We’re changing that. We’ve developed a set of interfaces and tools over years of experience which direct you towards the instances that are being misclassified by your algorithm; which singles out features that are associated with error and misclassification; and with direct comparisons between models so that it becomes obvious what’s going right and what’s going wrong with a particular set of feature extraction and machine learning choices.
The basic workflow for LightSide is illustrated in Figure 1 below.
Playing With Data
For the purposes of this exploration, I followed the “Quickstart Tutorial” using the sample data set called “sentiment_sentences.csv”. With this dataset the input is a single sentence (extracted from reviews of popular movies), and the goal of the machine learning is to predict whether that sentence is positive or negative (“thumbs up” or “thumbs down”).
The first step was to extract a set of features from the source data. In this example the “Basic Features” extractor was selected. I then selected several metrics to use to evaluate the extracted features – specifically, “Kappa” (i.e. the discriminative ability over chance of this feature for the target annotation), “Total Hits” (i.e. the number of documents in the training set that contain this feature), and “Target Hits” (i.e. the number of documents with the target annotation containing this feature) (see Figure 2).
The next step was the machine learning setup – i.e. to train a model that can replicate human labels. This was accomplished under the “Build Models” tab at the top. As recommended by the tutorial, I left all the model-building configurations at their default settings and then hit the “Train” button, which produced the model shown at the bottom of Figure 3. This model had an accuracy of 77.69% and a kappa of 0.5537. As stated in the training manual:
There’s an extensive amount of optimization that can be done at this point, based on the reported performance. Understanding what to do in order to push past this baseline from your first model is one of the most imaginative and creative parts of machine learning, and makes up the bulk of the chapters of this user manual.

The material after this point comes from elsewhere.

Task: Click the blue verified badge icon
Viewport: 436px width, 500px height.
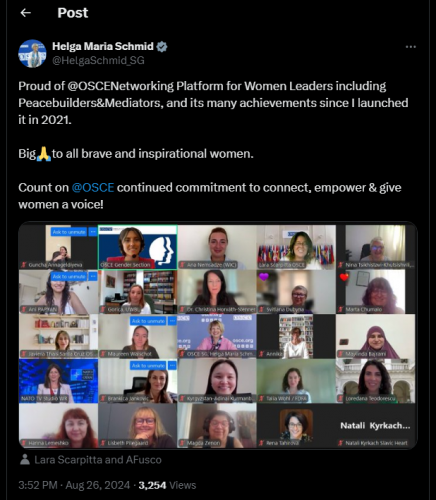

The next step was to load new data into the model such that predictions on it can be made. For this, I loaded the sample dataset called “MovieReviews.csv” and hit the “predict” button at the bottom. As shown in Figure 4, the data set with the new prediction column appeared in the main section of the window after the prediction was complete.
I can see LightSide as being a useful tool for those with limited programming experience to build predictive models. Of further interest is the related product, “LightSide Revision Assistant” (see video below), which supports students and teachers as they prepare written works by providing real-time formative assessment based on their writing’s clarity, development, language, and use of supporting evidence.